> [Records provided]
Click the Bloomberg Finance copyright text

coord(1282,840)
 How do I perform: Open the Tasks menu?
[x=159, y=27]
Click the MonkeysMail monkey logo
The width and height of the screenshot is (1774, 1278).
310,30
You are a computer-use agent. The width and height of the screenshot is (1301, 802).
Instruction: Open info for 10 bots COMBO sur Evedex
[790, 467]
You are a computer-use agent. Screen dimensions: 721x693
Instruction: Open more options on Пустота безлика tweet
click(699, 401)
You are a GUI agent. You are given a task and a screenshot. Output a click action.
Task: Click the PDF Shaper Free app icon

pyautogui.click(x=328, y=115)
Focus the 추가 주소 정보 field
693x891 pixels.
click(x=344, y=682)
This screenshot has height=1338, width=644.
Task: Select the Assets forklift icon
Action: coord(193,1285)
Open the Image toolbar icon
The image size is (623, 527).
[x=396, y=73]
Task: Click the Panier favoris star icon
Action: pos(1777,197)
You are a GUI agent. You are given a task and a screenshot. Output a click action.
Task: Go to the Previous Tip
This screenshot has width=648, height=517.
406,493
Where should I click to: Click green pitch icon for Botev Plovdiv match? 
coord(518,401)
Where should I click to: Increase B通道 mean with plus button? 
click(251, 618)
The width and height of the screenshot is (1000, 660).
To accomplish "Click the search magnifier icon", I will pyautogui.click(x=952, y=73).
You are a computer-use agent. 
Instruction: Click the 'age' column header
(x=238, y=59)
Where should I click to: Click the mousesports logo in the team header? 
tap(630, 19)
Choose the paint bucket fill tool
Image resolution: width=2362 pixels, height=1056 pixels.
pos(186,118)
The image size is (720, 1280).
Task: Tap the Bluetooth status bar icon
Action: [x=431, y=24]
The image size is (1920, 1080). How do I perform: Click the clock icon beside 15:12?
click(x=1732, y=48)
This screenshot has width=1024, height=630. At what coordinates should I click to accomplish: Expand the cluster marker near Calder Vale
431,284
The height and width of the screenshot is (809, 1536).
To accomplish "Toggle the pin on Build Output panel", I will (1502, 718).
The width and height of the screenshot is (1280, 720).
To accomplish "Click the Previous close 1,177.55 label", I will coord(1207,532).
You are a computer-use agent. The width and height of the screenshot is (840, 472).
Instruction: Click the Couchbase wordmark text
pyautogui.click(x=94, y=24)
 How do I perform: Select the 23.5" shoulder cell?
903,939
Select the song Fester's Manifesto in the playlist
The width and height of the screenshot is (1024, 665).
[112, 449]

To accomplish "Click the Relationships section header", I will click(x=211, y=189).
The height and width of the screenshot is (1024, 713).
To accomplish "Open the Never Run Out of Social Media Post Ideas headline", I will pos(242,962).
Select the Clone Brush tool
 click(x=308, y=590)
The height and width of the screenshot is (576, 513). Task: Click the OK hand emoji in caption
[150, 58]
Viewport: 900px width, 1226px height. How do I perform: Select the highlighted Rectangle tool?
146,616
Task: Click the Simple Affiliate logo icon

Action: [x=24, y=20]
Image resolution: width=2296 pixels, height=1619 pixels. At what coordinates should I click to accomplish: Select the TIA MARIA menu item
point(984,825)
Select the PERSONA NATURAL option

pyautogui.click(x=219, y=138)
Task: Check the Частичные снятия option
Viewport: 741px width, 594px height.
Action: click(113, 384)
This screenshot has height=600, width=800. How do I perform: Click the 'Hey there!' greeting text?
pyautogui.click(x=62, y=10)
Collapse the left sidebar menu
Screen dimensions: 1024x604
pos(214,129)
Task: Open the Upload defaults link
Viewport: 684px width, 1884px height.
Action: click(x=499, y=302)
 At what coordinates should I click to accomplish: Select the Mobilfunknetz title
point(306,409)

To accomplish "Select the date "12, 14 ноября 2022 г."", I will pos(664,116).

> [Your goal] Please, from the material above, copy only the lines from the line with "Task: Go to the Previous Tip" up to and including the line with "The width and height of the screenshot is (1000, 660).", exactly as written.

> [Response for this exercise]
Task: Go to the Previous Tip
This screenshot has width=648, height=517.
406,493
Where should I click to: Click green pitch icon for Botev Plovdiv match? 
coord(518,401)
Where should I click to: Increase B通道 mean with plus button? 
click(251, 618)
The width and height of the screenshot is (1000, 660).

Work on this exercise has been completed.